As in Edwards, defendant himself introduced the issue of aggravation and cannot now be heard to complain because the jury was instructed in accordance with the evidence presented, without objection, at trial. Here, there was a genuine dispute as to whether the disc herniations were caused by the automobile accident or originated in a pre-existing degenerative condition, and if the latter, whether the accident worsened plaintiff's condition. Indeed, even if the jury believed that plaintiff's herniated discs pre-dated the accident, the evidence was uncontroverted that they were asymptomatic pre-accident. Thus, the expert medical evidence of aggravation - regardless of its source - was clearly sufficient to submit the matter to the jury. Consequently, it was incumbent on the trial judge to give accurate instructions on the pertinent law. This, he did.

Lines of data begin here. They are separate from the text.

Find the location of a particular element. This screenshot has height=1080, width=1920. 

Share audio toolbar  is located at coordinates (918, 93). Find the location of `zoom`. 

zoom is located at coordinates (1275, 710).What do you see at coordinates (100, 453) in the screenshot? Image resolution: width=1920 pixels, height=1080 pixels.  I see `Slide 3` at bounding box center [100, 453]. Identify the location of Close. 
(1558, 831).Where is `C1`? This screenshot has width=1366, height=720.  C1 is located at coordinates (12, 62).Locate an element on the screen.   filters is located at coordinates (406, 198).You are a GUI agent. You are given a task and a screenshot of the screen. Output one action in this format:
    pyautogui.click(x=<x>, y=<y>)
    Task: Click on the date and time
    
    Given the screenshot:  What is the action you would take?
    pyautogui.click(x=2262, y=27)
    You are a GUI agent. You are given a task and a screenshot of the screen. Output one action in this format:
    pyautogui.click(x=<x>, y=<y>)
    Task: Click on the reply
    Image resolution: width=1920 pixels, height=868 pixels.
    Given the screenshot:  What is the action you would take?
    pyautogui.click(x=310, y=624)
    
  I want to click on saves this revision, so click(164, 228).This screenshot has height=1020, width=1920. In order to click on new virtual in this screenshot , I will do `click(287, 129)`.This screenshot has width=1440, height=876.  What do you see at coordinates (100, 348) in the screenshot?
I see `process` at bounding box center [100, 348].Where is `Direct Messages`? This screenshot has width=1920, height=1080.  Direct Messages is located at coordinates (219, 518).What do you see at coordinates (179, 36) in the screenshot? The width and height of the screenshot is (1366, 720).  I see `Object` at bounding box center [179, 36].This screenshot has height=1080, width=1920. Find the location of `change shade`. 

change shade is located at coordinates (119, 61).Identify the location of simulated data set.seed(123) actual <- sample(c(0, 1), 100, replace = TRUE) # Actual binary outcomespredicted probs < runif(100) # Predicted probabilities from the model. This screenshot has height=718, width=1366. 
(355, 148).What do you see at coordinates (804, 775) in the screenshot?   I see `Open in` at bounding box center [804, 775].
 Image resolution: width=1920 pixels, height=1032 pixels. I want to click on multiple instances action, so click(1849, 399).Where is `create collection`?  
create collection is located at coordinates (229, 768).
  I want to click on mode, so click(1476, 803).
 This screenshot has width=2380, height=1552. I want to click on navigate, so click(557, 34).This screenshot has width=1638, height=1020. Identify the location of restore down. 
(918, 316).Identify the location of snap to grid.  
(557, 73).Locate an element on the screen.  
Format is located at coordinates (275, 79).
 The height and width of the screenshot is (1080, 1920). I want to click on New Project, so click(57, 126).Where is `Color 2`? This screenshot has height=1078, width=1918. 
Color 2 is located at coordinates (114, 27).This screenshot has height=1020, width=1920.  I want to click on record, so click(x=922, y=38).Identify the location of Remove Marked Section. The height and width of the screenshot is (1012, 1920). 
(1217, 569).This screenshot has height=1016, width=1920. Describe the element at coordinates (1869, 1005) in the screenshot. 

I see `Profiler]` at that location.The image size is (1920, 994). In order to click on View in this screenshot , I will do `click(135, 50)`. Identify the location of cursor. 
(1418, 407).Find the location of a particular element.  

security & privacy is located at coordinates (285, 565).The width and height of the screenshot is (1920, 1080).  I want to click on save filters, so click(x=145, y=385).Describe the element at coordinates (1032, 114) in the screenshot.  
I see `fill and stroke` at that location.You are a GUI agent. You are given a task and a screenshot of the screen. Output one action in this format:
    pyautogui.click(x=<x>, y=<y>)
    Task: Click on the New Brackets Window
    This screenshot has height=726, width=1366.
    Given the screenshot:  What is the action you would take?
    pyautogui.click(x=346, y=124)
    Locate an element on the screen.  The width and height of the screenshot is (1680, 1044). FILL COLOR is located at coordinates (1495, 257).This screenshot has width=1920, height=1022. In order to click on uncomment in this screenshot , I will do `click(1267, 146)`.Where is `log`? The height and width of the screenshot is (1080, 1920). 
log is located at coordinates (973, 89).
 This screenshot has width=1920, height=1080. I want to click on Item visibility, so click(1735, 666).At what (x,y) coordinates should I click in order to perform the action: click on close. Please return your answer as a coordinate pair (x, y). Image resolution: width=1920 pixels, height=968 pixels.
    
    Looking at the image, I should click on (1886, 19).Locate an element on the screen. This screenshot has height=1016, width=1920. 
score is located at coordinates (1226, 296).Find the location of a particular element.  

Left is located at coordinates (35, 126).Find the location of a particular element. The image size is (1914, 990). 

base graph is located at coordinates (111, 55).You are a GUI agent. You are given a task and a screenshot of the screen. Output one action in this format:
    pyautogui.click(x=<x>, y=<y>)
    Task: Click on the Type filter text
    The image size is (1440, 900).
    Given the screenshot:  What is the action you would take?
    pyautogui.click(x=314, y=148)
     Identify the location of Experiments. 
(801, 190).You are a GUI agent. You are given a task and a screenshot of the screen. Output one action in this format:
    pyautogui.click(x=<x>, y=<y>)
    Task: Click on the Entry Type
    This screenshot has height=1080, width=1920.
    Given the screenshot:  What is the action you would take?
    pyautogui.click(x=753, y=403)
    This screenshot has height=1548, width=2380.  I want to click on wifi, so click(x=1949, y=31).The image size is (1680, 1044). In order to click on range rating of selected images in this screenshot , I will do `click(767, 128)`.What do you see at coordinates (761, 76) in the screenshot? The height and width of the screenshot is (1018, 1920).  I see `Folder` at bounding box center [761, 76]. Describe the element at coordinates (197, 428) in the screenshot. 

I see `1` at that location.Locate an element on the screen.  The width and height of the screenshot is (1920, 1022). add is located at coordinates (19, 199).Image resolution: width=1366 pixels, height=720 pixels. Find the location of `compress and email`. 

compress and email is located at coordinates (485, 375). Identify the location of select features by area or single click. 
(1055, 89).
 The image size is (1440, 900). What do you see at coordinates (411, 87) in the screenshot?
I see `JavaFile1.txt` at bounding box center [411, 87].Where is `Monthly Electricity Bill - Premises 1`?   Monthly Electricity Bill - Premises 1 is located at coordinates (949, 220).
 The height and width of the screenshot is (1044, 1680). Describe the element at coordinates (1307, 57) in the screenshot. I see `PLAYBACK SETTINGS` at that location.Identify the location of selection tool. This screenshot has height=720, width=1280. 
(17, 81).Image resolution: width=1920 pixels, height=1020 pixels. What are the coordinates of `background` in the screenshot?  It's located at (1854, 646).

We find no support for defendant's position that such a charge must, in addition, be supported by expert testimony within a reasonable degree of medical probability that the accident aggravated plaintiff's pre-existing condition. On the contrary, if there is evidence of a pre-existing or degenerative condition put into play by an adverse party, the test of admissibility is possibility, not probability. See Paxton v. Misiuk, 34 N.J. 453, 461 (1961). In Allendorf v. Kaiserman Enters., we noted:

A party seeking to present evidence of a prior injury or condition relating to an issue of medical causation must show that the evidence has some "logical relationship to the issue in the case." Moreover, this logical relationship generally must be established by appropriate expert medical opinion. The general test of admissibility of such evidence is "one of possibility rather than probability." [266 N.J. Super. 662, 672-73 (App. Div. 1993) (citations omitted).]

Thus, having been properly admitted without any objection, evidence of a pre-existing condition and the impact of the accident thereon properly supported the court's charge on aggravation.


We have considered defendant's remaining arguments and deem them of insufficient merit to warrant discussion in a written opinion. R. 2:11-3(e)(1)(E).